* WRITTEN EXERCISE
Reproduce every line of the records below, requests included, but multiply each coordinate in the answers by 0.9 and round it to a whole number, with halves rounded up. Leave the pictures out of your answer.

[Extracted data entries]

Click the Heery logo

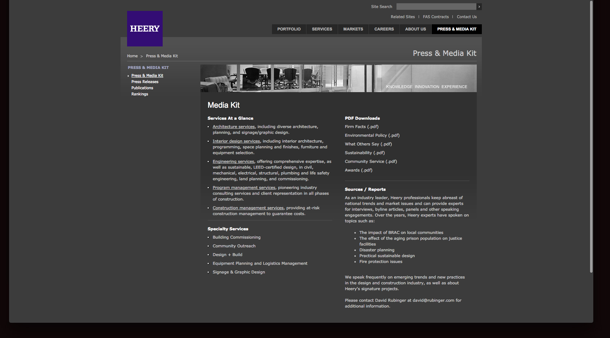[145, 28]
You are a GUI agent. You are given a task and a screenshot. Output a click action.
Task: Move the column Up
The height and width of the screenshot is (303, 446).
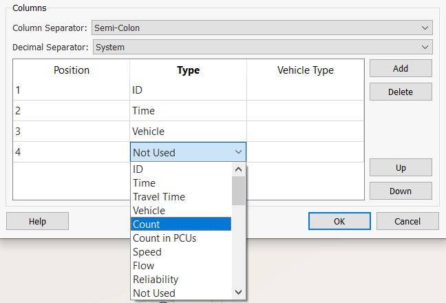401,167
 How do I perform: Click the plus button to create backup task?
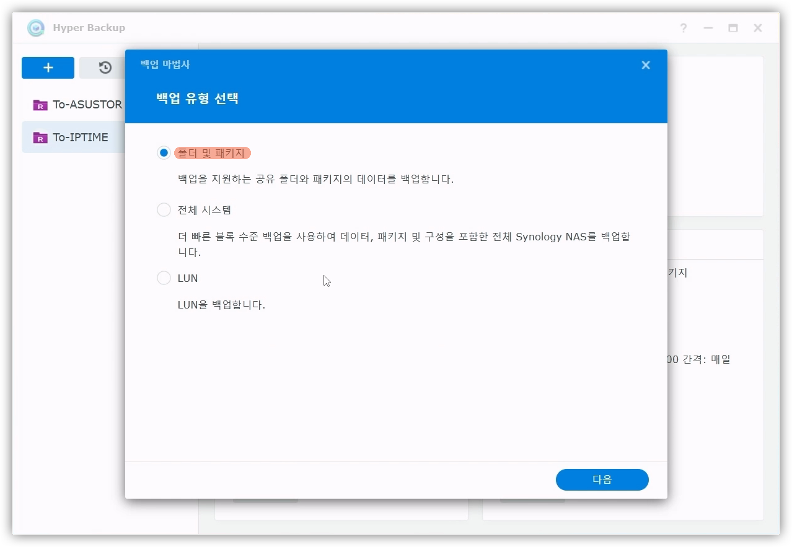tap(48, 68)

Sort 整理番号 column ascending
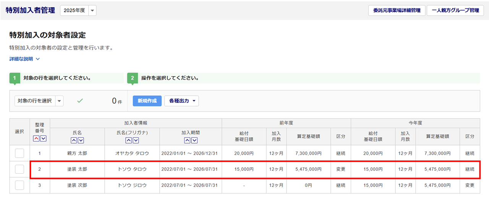click(36, 138)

* COMPLETE OUTPUT
Click the Heery logo

[131, 25]
You are a GUI agent. You are given a task and a screenshot. Output a click action.
Task: Move the column Up
The height and width of the screenshot is (303, 446).
361,150
 How do I perform: Click the plus button to create backup task?
tap(43, 61)

Sort 整理番号 column ascending
click(32, 124)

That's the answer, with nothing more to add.